56-Jähriger soll seine Wohnung vorsätzlich in die Luft gesprengt haben

Ab kommendem Dienstag muss sich ein 56-jähriger Wiener am Landesgericht für Strafsachen verantworten, der Anfang des Jahres seine Wohnung in der Hernalser Hauptstraße vorsätzlich in die Luft gesprengt haben soll. Der Hausverwalter kam dabei ums Leben. Die Anklage lautet auf Mord und - bezogen auf die weiteren im Explosions-Zeitpunkt im Gebäude befindlichen Personen - 23-fachen Mordversuch.

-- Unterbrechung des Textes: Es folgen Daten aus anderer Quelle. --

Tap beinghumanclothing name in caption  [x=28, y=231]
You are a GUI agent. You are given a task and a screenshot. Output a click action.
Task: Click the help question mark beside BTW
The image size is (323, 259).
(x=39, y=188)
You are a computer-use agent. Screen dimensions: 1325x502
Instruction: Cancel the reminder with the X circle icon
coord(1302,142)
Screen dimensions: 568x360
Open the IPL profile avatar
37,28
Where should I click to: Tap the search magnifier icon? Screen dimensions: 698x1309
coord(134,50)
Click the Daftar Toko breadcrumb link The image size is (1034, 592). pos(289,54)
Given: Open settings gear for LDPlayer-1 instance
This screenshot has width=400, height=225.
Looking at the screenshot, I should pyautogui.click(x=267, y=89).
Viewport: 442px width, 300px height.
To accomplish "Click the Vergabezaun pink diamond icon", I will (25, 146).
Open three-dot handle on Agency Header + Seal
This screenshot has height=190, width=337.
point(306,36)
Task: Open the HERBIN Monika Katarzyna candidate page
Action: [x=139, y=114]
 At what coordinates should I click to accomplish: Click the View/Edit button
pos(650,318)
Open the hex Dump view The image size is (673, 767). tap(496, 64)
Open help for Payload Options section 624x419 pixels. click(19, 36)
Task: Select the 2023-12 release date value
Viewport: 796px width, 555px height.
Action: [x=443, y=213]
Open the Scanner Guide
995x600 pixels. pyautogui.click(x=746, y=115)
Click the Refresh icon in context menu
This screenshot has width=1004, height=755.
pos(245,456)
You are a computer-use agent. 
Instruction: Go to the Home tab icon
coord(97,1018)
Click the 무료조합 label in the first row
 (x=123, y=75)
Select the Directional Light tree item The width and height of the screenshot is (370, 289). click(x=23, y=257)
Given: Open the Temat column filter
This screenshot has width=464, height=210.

Zusätzlich wird die Staatsanwaltschaft im Sinne des Paragrafen 21 Absatz 2 Strafgesetzbuch (StGB) in der Verhandlung die Unterbringung des Angeklagten in einer Anstalt für geistig abnorme Rechtsbrecher beantragen. Ausschlaggebend dafür ist ein Gutachten des Psychiaters Karl Dantendorfer. Dieser kommt zum Schluss, dass der 56-Jährige derart gefährlich ist, dass weitere Verbrechen mit schweren Folgen zu befürchten sind, sofern er im Fall eines Schuldspruchs nicht im Maßnahmevollzug angehalten wird. Dort wäre eine die Haft begleitende therapeutische Behandlung gewährleistet.

Bei der inkriminierten Tat handle es sich um einen "Racheakt", heißt es wörtlich in der Anklageschrift. Der Hausverwalter - ein Rechtsanwalt, der unter anderem auf die Verwaltung von Zinshäusern spezialisiert war und der das Objekt in der Hernalser Hauptstraße 210 betreute - hatte die Delogierung des 56-Jährigen betrieben, weil dieser seit längerem keine Miete mehr bezahlte und auf Mahnschreiben nicht reagierte. Auch Strom- und Gasrechnungen blieben offen. Für den 26. Jänner war die Delogierung angesetzt. Nachdem der Betroffene vom Termin erfahren hatte, erzählte er davon am Vorabend seinem Cousin und seiner Mutter. In den folgenden Stunden dürfte - folgt man der Staatsanwaltschaft - in ihm der Entschluss gereift sein, seine Wohnung in die Luft zu jagen.